2.  By misinterpreting “Olmstead The Arc incorrectly informs the public that “Olmstead” does not support Intermediate Care Facilities for People with Intellectual Disabilities (ICF/ID) or congregate care.

3.  Many chapters of The Arc censor and block postings which point out the inaccuracies of this misinterpretation.

These behaviors from The Arc Chapters are bordering on violating the U.S. Antitrust Laws by possessing a monopoly of power in a relevant arena and willfully acquiring and maintaining that power by censorship of information to the very population they state they are advocating for.  If The Arc did not run a monopoly I believe they would welcome the sharing of information to better inform people of their choices with regards to person centered planning.

The Arc does not support a continuum of care system and by this decision is practicing discrimination against some of the very people they state they advocate for.  How can this be?

The Community Advocacy Coalition requires members to sign a contract which states they oppose congregate care.  How many of these organizations understand by signing this contract they are violating the rights of many who they say they advocate for?  By requiring members to sign this contract, The Arc of Washington State is denying membership to many who advocate for a continuum of care, a system which upholds the Olmstead Decision and person centered care based on the individual’s support and care needs.

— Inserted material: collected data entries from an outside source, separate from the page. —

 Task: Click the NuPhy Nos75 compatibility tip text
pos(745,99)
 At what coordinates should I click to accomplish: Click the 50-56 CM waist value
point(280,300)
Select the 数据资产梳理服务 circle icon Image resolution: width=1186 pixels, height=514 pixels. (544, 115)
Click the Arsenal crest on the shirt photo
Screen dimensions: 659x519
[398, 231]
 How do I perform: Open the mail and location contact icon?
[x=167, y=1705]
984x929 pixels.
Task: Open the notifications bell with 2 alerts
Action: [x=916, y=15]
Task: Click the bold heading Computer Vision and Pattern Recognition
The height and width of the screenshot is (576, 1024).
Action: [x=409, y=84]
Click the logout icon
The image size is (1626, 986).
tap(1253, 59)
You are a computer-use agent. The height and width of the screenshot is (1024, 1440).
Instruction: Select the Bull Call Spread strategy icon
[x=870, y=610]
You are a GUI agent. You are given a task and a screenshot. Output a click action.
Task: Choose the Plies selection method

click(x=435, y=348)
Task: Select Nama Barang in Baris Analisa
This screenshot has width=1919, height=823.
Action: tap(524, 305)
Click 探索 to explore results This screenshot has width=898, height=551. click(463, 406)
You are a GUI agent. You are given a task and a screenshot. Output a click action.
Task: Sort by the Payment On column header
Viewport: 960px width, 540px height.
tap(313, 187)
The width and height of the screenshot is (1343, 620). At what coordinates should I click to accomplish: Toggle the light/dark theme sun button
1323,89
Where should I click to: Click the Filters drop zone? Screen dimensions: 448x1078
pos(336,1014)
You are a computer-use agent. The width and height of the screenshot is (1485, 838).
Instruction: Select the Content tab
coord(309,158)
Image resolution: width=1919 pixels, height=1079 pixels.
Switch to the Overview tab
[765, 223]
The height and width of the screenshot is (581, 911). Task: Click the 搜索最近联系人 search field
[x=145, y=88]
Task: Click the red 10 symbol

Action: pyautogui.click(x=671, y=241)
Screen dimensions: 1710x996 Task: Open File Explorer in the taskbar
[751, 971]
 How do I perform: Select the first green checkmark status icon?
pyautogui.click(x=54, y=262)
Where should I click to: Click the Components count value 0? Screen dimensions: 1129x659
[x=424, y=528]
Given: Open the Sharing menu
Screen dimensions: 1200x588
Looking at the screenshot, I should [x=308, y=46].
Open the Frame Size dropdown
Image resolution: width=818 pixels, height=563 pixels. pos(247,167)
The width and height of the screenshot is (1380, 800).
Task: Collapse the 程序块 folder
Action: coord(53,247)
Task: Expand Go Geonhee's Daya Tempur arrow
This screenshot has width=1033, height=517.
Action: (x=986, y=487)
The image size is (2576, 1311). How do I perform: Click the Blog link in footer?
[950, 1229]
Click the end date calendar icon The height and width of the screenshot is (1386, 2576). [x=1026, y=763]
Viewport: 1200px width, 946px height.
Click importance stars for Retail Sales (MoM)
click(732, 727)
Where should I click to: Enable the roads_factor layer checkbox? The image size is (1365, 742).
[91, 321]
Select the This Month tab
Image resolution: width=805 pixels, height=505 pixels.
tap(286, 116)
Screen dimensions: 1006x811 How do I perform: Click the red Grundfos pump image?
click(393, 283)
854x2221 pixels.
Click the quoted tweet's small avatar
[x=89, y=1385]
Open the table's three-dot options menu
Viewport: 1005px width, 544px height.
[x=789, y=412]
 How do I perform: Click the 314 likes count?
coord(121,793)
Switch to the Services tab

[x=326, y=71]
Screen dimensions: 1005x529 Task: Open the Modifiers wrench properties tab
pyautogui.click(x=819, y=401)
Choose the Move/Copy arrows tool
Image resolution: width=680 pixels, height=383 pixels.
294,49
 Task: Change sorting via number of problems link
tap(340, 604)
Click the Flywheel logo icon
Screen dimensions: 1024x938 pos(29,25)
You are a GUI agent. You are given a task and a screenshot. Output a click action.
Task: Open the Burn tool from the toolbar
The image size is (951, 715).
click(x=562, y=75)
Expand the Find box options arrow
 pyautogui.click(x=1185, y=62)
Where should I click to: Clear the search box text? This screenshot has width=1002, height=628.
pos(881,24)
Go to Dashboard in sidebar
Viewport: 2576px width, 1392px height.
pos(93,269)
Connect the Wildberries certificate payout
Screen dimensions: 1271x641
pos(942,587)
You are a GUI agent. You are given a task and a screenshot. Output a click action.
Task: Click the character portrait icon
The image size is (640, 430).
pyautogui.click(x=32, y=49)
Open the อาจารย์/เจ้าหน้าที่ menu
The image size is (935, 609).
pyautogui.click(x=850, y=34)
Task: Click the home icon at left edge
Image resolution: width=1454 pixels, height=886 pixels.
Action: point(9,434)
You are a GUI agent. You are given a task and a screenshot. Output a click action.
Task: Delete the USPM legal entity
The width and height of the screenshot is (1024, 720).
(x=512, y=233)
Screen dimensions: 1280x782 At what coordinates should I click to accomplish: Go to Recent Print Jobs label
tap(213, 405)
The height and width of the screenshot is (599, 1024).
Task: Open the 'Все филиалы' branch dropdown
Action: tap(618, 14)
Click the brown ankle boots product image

This decision of The Arc to perpetuate misinformation and block others from discussions is unfortunate.  There is much good that The Arc has to share but by this practice of censorship they are doing a great disservice to our communities.  I urge The Arc chapters to take a look at their policies regarding this information.

One may wonder why there is not alot of information regarding this topic on other sites.  The reason is that if one attempts to post something that does not align with what The Arc states, the post will most likely be removed and the author will be blocked.

Here is one letter that I received from the policy director of The Arc of Washington after several requests of mine to be unblocked:


Cheryl – Sue Elliott and I discussed allowing you to post on The Arc’s social media sites again with the understanding you will abide by the rules of not posting derogatory comments about The Arc and other community advocacy organizations. In order for this to happen, I need you to unblock me from seeing your Facebook posts. Please notify me when you have done so. Thank you  (Written November 3, 2011)

1.  I have never blocked any of the members of The Arc

2.  The term “derogatory” means “not in agreement with” to them

3.  I am still blocked from their sites even though I responded to the above note.